§ Instructions for the task:
Go to the line containing "You are a GUI" in the records below and print it and every following line exactly, on through the line containing "Given: Open the clock icon in the sidebar", then stop.

§ Data for this exercise:
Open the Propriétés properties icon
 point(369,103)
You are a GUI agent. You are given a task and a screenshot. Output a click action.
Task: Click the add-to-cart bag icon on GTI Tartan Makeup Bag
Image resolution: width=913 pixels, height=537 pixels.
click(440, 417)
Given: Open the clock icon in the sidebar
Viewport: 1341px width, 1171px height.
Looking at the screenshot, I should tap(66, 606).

---

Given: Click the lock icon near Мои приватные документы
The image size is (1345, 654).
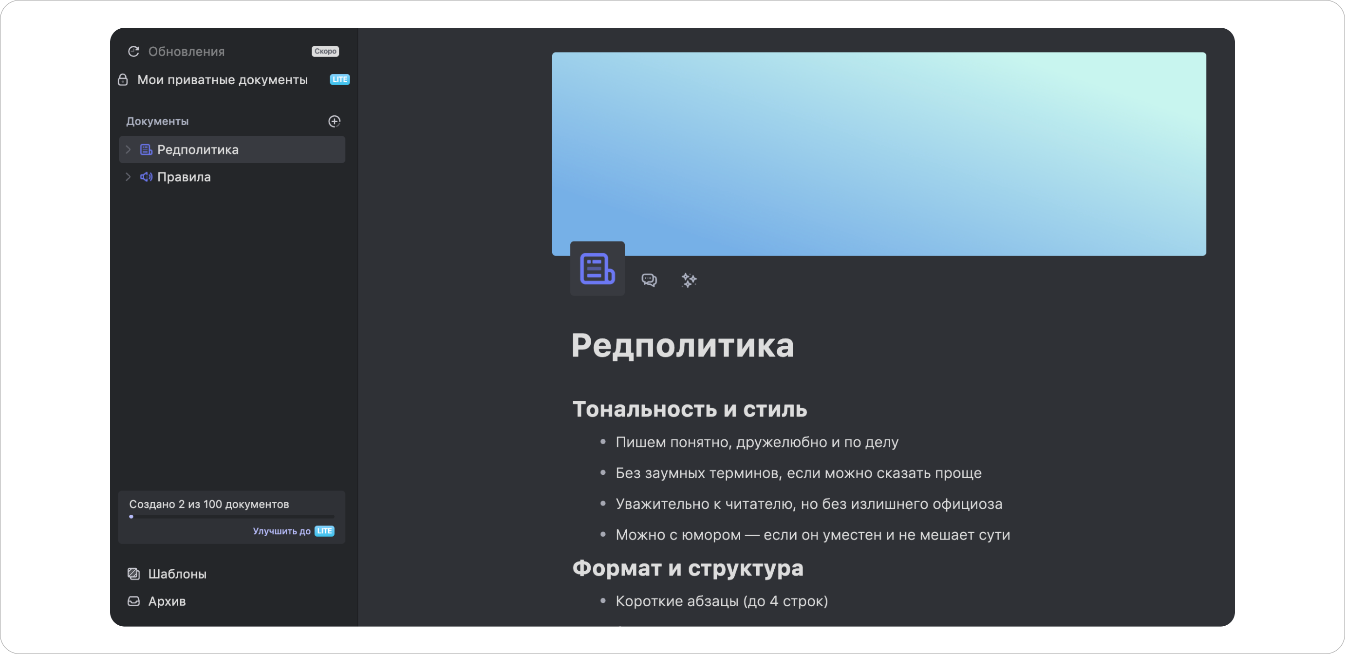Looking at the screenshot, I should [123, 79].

§ Result:
You are a GUI agent. You are given a task and a screenshot. Output a click action.
Task: Click the add-to-cart bag icon on GTI Tartan Makeup Bag
Image resolution: width=913 pixels, height=537 pixels.
click(440, 417)
Given: Open the clock icon in the sidebar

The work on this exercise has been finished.